■ **Text section**
* * * * * * *

Then it could be used like this:

TailFoldingLegal TFL;
if tail folding is needed:
  TFL.checkLoop(TheLoop)

// etc.

if TFL.canFoldTailByMasking() && we need a tail:
  TFL.applyTailFoldingByMasking(Legal);

What do you think ? Do you prefer a simpler approach, even if it means iterating over the loop's instruction many times, or something a bit more complete like what I suggested?

Note that I don't know the cost of iterating over the loop. Maybe it's really cheap and I shouldn't worry about it (then just ignore everything I suggested above). In any case, I'll just implement your favorite solution, as you know much more about this topic than I do, so please tell me what you prefer.

Thank you very much for your help.

Agreed, would be better to avoid repeated instruction scans.

* * * * * * *

(Excerpt from a dataset)
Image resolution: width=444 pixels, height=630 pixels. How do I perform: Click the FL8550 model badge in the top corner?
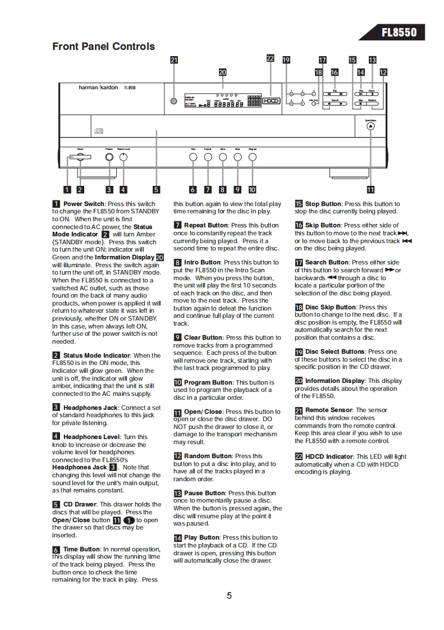pos(399,33)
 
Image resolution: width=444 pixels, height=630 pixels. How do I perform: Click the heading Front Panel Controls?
pos(103,47)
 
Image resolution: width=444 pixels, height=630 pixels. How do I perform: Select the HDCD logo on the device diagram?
pos(271,101)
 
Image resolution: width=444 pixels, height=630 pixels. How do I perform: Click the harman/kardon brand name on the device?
pos(93,88)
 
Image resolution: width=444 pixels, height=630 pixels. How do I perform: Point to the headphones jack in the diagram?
pos(109,158)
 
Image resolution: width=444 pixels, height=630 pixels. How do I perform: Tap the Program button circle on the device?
pos(252,158)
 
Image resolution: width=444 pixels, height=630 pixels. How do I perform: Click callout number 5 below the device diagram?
pos(156,190)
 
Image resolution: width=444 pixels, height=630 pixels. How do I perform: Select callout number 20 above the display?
pos(222,72)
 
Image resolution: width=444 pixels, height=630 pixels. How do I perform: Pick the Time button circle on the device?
pos(193,158)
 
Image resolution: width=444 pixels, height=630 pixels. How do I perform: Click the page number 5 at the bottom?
pos(229,596)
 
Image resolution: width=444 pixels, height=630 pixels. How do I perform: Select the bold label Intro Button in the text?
pos(202,262)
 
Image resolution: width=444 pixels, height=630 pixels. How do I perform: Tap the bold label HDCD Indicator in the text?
pos(329,456)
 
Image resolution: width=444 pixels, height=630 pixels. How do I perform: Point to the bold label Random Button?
pos(208,456)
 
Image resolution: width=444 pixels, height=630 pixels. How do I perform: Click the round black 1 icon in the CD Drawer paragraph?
pos(129,521)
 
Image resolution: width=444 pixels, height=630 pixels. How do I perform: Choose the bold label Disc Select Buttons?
pos(335,351)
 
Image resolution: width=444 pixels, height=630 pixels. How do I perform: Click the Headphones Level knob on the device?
pos(123,158)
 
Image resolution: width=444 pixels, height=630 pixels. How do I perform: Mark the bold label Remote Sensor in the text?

* * * * * * *

■ **What to do**
[a] In the tail folding discussion, what does the final reply agree would be better?
[b] Resume the tail folding discussion after its last sentence.

■ **Answers to the problems**
[a] Avoiding repeated instruction scans.

[b]
In order for prepareToFoldTail() to be an optional preference, it should cause no side-effects when returning false; i.e., it should add to MaksedOps and ConditionalAssumes iff returning true. This mostly affects blockCanBePredicated() - it would need to have MaskedOps and ConditionalAssumes passed-in as arguments. Sounds reasonable?

May be simpler to exit early after calling prepareToFoldTail(), instead of checking FoldTailByMasking later.

In order for prepareToFoldTail() to be an optional preference, it should cause no side-effects when returning false; i.e., it should add to MaksedOps and ConditionalAssumes iff returning true. This mostly affects blockCanBePredicated() - it would need to have MaskedOps and ConditionalAssumes passed-in as arguments. Sounds reasonable?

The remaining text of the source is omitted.